Last year, the village purchased a used 2000 International Ambulance with 22,000 miles and obtained another used 2000 ambulance with funds from the state Foreign Fire Insurance Tax Board. The vehicles and equipment had to pass state inspection before they could be used by the village. That step was completed Friday, said Nixon.

Even though the village is saving money by providing its own vehicles, revenue falls far short of costs, said Nixon. The average cost of an EMS call is $920. Nixon estimates the cost for 1,863 projected annual EMS calls will total $1.128 million, but estimated revenue will probably be at only 42 percent of that total for the first year or $475,000.

Nixon said about 32 percent of rescue calls are reimbursed by insurance, 33 percent are covered by Medicare and 12 percent are covered by Medicaid. The balance of patients have no insurance and in many cases, can’t pay the cost for the service. To help balance revenue with expenses, village officials also agreed to raise ambulance and life safety fees.

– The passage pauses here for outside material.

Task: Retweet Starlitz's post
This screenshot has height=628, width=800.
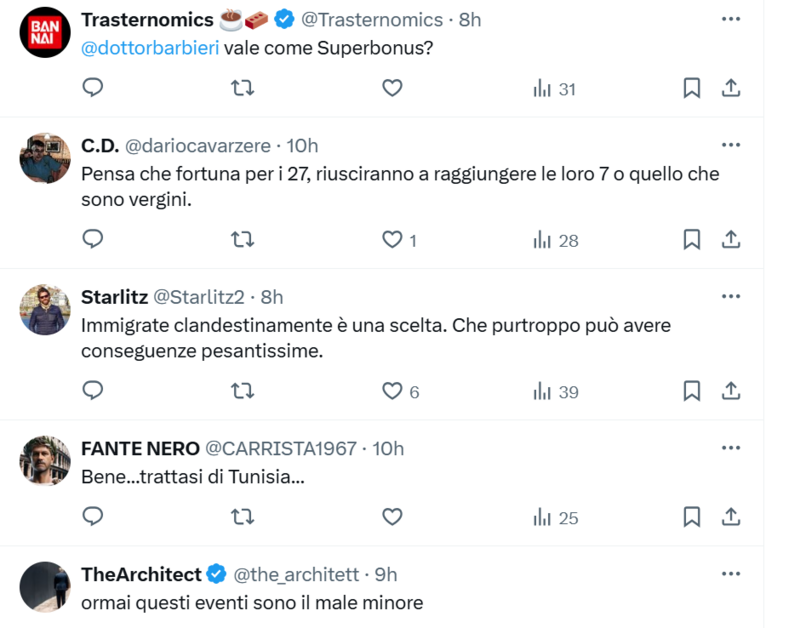Action: pyautogui.click(x=242, y=392)
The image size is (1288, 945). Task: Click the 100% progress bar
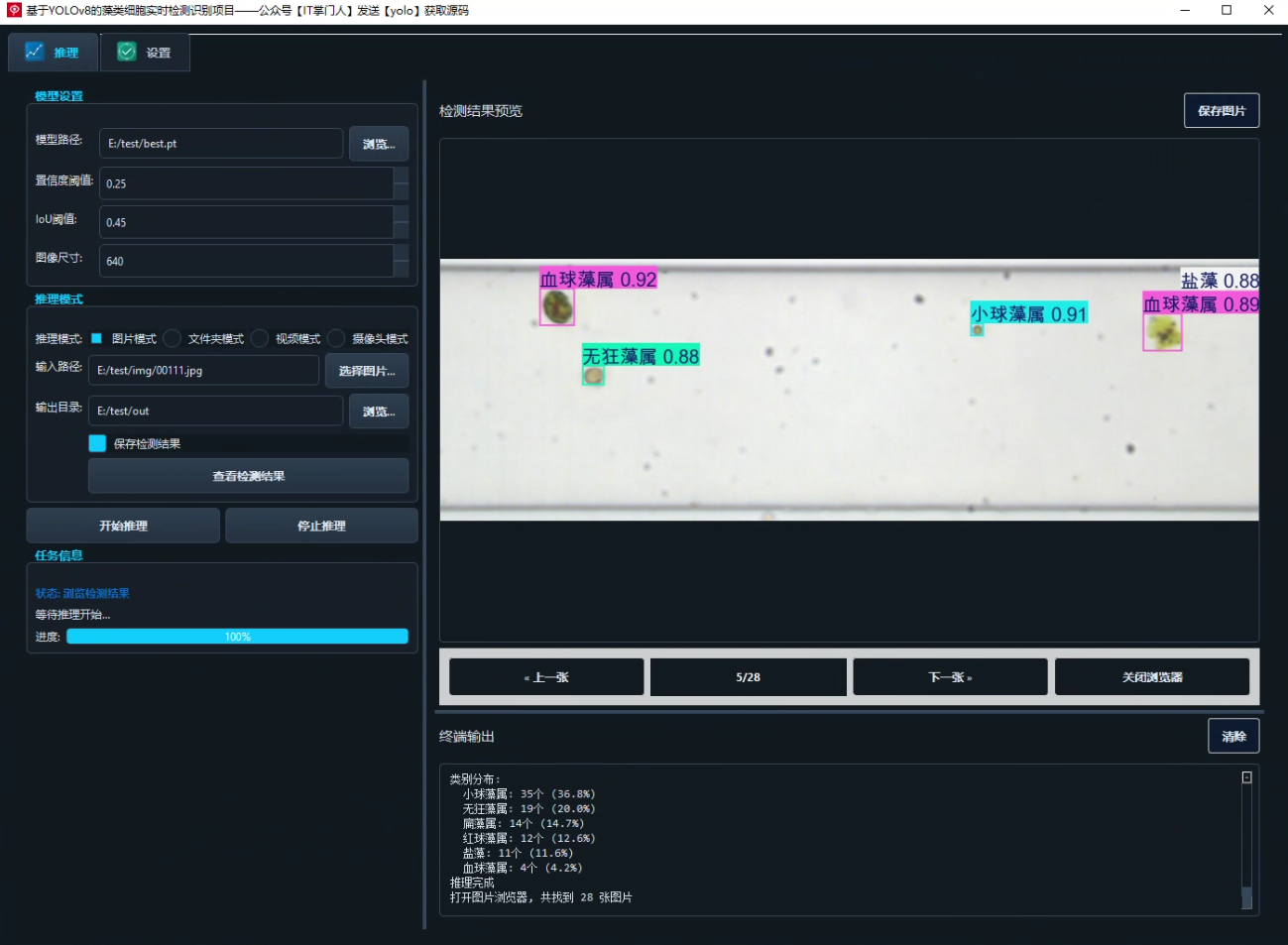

Nixon said the new rates are comparable to rates charged by other neighboring municipalities that do not levy a tax for EMS services. He projects the combined cost for EMS and fire services in the village will total $840,000.

The village is working with the township, served by the First Fire Protection District, to jointly provide fire and rescue services and reduce costs. The villages shares costs with the fire district for fire protection but each entity is responsible for providing its own rescue service. The township is continuing to contract with Antioch Rescue Squad for rescue calls in the township. The contract with ARS expires May 8. Because EMS is not funded through tax revenue the village and fire district are exploring the option of a tax levy to help offset ambulance service costs.

“If a tax levy were in place for EMS we could significantly lower fees,” said Nixon, explaining the higher fees adopted by the village board will help cover the costs to serve all residents, including those who can’t afford to pay.

“Right now the revenue to cover those expenses is coming from the village’s general fund, which also pays for fire, police, village and parks services.”